── Material provided

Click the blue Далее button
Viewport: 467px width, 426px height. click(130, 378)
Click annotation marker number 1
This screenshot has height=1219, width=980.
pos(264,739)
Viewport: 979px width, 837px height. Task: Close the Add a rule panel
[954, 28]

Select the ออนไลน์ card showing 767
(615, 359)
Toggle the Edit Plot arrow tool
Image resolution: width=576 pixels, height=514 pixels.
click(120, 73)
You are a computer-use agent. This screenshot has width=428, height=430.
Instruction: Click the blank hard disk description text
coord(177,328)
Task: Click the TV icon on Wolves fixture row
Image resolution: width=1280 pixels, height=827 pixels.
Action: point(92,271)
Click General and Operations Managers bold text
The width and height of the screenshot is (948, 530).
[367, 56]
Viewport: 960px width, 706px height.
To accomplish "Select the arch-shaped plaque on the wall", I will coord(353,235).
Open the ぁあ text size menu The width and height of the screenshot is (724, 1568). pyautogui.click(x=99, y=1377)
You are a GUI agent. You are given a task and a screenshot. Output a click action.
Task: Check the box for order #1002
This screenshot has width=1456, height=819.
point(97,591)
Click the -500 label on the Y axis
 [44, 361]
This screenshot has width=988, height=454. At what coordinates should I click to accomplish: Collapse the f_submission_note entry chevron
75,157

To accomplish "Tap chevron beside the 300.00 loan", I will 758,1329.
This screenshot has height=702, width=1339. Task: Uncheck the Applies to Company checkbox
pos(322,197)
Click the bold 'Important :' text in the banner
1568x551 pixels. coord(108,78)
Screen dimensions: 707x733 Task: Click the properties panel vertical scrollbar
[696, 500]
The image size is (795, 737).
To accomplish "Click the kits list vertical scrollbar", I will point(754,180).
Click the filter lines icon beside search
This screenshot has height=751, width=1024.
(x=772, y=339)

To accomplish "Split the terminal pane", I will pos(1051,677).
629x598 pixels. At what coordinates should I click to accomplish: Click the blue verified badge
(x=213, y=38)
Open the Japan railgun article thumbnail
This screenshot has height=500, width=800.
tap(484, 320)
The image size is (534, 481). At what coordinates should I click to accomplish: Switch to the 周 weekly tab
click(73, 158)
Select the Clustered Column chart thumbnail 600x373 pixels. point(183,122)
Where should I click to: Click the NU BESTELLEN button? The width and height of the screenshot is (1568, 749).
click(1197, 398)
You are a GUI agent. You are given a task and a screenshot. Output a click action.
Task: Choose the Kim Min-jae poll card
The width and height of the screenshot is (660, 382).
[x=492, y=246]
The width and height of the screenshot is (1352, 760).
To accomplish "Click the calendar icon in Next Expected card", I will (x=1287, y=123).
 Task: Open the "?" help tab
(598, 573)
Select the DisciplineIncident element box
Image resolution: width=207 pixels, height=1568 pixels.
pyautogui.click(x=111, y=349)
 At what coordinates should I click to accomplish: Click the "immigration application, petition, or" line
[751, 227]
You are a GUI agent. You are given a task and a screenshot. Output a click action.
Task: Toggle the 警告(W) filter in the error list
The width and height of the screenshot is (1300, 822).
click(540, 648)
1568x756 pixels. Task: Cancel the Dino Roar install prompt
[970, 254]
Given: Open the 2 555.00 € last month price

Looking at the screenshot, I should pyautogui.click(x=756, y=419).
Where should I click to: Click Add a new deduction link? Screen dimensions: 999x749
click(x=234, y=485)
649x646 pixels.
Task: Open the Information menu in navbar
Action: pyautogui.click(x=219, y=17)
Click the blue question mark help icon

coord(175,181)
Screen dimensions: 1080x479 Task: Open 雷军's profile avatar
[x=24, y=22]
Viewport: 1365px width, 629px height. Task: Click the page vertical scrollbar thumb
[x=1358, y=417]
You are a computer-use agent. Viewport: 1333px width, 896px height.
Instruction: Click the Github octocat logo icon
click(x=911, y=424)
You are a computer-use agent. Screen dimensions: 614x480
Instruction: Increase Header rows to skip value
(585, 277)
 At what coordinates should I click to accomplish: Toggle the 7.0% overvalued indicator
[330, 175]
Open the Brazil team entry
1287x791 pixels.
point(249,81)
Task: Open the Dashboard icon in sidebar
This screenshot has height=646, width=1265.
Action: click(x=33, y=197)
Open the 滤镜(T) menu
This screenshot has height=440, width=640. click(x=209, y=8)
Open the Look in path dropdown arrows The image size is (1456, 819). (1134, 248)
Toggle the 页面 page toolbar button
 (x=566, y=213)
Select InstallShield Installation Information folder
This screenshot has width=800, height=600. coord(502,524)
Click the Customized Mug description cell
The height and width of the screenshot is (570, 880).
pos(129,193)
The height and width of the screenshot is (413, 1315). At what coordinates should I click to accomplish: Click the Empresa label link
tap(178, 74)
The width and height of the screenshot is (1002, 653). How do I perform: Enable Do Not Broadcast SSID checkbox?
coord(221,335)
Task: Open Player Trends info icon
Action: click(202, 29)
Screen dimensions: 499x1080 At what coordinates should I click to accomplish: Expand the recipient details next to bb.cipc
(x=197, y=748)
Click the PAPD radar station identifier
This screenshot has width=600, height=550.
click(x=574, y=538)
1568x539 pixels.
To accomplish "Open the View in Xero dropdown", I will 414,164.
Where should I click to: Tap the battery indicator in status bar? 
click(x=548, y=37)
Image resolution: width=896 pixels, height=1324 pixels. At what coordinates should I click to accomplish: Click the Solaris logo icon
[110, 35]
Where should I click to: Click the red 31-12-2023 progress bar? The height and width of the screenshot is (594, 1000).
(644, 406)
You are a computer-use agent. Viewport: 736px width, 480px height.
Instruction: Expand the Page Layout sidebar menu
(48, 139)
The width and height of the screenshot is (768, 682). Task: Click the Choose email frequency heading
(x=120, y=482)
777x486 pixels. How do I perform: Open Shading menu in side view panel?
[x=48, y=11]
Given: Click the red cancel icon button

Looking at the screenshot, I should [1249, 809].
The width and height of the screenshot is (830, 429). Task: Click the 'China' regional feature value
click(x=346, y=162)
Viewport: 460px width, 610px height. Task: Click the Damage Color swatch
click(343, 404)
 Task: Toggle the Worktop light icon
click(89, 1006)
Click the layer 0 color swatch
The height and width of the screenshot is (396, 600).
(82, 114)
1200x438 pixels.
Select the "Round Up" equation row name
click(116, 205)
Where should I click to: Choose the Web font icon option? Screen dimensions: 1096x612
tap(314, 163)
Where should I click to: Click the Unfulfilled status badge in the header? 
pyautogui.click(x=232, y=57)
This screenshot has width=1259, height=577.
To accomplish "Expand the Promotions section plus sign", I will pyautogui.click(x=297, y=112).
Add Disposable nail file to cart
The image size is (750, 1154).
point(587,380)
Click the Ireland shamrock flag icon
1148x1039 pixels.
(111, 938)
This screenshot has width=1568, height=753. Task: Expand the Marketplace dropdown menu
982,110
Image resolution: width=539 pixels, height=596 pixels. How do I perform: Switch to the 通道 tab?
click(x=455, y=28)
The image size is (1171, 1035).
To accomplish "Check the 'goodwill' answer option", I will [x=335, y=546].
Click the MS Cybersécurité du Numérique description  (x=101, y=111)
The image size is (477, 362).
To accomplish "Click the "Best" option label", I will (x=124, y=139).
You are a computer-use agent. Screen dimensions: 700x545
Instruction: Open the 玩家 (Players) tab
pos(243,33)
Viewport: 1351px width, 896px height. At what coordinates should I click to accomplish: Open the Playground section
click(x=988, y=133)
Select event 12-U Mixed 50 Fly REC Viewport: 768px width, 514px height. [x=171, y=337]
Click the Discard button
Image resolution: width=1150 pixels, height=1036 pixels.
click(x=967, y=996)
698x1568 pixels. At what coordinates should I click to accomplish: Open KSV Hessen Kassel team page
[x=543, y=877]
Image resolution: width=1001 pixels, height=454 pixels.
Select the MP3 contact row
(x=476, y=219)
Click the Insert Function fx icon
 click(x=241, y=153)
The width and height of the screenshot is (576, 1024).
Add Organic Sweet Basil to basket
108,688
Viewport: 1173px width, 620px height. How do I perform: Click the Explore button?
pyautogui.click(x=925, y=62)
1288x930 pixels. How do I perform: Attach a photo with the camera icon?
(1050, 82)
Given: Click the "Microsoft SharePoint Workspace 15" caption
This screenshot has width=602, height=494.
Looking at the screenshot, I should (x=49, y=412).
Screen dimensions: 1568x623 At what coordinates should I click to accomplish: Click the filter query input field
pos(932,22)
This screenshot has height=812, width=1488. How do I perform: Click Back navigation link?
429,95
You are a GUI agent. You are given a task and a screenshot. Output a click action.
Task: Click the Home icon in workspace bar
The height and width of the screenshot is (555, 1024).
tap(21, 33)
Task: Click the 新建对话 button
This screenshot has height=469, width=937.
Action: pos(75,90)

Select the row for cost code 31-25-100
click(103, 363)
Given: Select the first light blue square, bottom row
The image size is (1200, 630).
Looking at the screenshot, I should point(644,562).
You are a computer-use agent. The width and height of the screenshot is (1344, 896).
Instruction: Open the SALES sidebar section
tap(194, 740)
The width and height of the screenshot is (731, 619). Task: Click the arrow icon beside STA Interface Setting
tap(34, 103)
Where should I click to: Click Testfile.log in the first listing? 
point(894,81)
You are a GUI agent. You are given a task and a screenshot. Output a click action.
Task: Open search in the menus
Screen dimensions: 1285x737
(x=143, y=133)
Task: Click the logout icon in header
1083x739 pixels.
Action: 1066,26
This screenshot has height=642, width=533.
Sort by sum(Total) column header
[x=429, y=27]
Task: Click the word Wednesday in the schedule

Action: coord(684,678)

────

**Action item**.
Copy out all lines from the records where the word "search" appears.

**Written response**.
Click the filter lines icon beside search
Task: Open search in the menus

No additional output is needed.